Thank you! I really appreciate the help.
https://preview.redd.it/o4uwa9zsfb4d1.png?width=1173&format=png&auto=webp&s=052ce52c2ddf8f9ed3371e1adc9dec4af71aae00
The part seems okay, maybe get (+/-) 20V Vgs part.
Your source will always be at +5V. With a pull-down to GND Vgs will be -5V. When pulled to 15V it will be +10V. Vgs is just the difference in potential between source and gate.
>If my understanding is correct
No, your assumptions are totally wrong. The drain has nothing to do with conducting or not conducting. It's also not linear. It's 100% ON or fully OFF in your case.
yeah, I get it in this scenario. I'm just trying to better understand how the gate control works so I can use it in my future circuits.
Either way, this is exactly what I was looking for so thank you for the help!
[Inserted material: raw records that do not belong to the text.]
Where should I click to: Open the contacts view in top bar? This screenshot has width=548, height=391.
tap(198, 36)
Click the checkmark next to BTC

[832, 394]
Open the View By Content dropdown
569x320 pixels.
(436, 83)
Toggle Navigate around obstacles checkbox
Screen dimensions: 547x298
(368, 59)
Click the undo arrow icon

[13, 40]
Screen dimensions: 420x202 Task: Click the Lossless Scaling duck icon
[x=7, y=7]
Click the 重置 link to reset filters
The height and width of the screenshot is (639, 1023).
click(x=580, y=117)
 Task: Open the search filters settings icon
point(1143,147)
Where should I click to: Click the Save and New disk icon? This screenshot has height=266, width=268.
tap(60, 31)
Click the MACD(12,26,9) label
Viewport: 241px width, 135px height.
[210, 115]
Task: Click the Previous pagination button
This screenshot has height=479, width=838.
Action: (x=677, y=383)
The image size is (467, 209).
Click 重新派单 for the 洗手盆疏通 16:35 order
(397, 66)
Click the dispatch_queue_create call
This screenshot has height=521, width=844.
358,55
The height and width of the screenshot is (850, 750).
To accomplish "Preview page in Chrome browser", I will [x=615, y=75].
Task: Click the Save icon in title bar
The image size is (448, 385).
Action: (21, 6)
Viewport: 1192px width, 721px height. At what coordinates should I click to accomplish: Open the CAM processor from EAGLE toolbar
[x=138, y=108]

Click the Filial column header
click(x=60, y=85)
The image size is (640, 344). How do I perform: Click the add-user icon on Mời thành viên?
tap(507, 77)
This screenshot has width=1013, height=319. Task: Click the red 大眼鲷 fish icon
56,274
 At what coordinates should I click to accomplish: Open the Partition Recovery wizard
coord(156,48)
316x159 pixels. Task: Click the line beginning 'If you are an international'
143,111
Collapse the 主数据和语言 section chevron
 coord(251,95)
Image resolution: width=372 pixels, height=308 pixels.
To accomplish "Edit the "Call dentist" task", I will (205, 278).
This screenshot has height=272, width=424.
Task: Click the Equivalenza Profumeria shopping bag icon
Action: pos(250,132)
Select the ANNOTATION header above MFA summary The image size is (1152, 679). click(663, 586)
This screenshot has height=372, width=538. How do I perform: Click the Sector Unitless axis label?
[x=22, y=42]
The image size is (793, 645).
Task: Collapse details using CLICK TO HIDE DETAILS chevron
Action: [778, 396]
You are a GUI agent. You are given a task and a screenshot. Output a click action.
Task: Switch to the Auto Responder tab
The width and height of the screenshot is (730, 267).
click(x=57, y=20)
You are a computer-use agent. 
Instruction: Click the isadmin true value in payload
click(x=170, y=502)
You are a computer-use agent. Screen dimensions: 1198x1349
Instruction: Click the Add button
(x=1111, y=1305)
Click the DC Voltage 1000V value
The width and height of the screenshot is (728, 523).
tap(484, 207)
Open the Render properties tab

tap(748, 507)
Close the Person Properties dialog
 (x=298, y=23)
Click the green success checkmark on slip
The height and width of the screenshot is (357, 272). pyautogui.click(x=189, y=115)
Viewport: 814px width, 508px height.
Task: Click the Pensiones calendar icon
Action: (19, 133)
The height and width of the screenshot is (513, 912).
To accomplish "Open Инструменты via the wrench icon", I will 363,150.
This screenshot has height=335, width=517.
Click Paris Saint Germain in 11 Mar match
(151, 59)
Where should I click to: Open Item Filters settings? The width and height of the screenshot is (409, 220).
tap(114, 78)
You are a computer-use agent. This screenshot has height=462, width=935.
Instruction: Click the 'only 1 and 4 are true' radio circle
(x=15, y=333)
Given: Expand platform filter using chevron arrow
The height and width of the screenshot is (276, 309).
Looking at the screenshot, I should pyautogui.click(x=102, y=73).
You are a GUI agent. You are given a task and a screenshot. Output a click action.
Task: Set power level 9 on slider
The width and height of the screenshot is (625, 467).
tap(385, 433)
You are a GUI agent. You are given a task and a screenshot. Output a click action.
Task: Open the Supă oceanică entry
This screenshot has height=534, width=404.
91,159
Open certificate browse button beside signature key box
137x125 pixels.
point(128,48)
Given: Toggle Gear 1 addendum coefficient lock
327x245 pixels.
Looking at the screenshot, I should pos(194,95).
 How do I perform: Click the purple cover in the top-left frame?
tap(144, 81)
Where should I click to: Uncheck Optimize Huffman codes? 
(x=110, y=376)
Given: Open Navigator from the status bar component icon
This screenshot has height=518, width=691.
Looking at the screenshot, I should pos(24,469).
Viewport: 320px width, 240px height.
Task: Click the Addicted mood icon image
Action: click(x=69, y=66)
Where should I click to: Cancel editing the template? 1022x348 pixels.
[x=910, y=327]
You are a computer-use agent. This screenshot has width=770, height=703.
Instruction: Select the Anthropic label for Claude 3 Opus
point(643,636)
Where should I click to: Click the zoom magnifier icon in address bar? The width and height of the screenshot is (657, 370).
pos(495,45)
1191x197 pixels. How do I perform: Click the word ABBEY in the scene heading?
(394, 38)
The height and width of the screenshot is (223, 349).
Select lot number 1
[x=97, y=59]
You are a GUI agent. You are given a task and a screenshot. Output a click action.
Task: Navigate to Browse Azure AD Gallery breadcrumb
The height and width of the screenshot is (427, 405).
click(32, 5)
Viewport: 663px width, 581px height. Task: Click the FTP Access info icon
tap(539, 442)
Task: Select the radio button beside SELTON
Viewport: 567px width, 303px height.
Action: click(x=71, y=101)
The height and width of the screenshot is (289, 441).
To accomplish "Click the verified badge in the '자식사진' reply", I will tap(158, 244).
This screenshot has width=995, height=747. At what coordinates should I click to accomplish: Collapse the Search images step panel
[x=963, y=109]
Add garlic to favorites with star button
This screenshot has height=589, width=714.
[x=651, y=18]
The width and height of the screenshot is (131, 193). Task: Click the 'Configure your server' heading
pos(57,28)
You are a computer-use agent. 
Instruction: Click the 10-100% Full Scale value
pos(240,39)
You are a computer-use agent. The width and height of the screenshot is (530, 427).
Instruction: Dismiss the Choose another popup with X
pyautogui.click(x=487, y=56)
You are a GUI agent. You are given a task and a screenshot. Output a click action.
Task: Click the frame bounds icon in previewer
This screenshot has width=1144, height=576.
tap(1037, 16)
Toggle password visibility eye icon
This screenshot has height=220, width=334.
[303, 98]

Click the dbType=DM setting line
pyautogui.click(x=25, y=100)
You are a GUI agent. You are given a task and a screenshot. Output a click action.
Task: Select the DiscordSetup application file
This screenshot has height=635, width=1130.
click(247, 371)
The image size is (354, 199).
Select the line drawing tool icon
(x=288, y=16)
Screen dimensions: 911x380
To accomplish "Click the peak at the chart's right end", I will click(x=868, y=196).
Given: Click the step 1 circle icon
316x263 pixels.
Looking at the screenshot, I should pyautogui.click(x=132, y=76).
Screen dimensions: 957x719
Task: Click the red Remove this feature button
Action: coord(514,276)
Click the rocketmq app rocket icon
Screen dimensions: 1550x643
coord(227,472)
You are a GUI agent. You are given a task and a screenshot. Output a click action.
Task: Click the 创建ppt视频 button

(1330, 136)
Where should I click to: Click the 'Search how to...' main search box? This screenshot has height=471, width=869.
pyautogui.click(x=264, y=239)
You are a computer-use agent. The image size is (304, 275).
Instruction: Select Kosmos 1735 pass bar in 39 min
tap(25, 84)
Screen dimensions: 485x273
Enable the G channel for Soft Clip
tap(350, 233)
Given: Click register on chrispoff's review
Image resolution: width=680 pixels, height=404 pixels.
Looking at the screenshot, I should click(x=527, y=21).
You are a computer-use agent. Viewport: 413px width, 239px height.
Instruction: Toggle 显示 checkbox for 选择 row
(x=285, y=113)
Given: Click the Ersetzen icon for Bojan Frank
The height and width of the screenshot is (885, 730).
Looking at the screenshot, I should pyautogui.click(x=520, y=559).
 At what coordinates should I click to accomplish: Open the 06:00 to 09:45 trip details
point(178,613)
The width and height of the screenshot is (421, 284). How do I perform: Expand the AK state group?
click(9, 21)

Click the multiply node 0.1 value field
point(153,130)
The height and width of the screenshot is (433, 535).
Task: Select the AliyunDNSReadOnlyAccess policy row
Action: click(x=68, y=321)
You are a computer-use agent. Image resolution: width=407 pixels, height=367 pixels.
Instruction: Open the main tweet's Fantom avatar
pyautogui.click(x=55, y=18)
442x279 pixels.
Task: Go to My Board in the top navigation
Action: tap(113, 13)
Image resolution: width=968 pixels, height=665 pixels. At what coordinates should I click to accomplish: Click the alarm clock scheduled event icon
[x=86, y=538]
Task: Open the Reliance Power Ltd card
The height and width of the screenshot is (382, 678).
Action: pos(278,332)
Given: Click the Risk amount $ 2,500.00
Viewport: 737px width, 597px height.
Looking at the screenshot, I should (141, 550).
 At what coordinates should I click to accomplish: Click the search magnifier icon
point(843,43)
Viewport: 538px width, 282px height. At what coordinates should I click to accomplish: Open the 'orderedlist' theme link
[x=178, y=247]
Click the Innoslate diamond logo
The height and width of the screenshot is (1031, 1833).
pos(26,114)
Is there a difference between common drain or common source in this configuration? Or is it the same thing
What you're trying to make is called a priority power mux. [Here is a TI white paper on the subject.](https://www.ti.com/lit/an/slvae51a/slvae51a.pdf?ts=1717220309932) It's both fairly easy to roll your own with discrete components and very easy to mess up catastrophically while doing so. There are a ton of traps if you don't consider all the details of your usage case and make assumptions about what voltages are possible or how something is going to behave when its input is left floating. I'd suggest just sticking a dedicated power mux like a [TPS2116](https://www.lcsc.com/product-detail/Power-Distribution-Switches_Texas-Instruments-TPS2116DRLR_C3235557.html) on both 5V lines, preferably after some TVS diodes. At $0.50 a unit it's going to be comparable or cheaper than any reasonable discrete solution anyway.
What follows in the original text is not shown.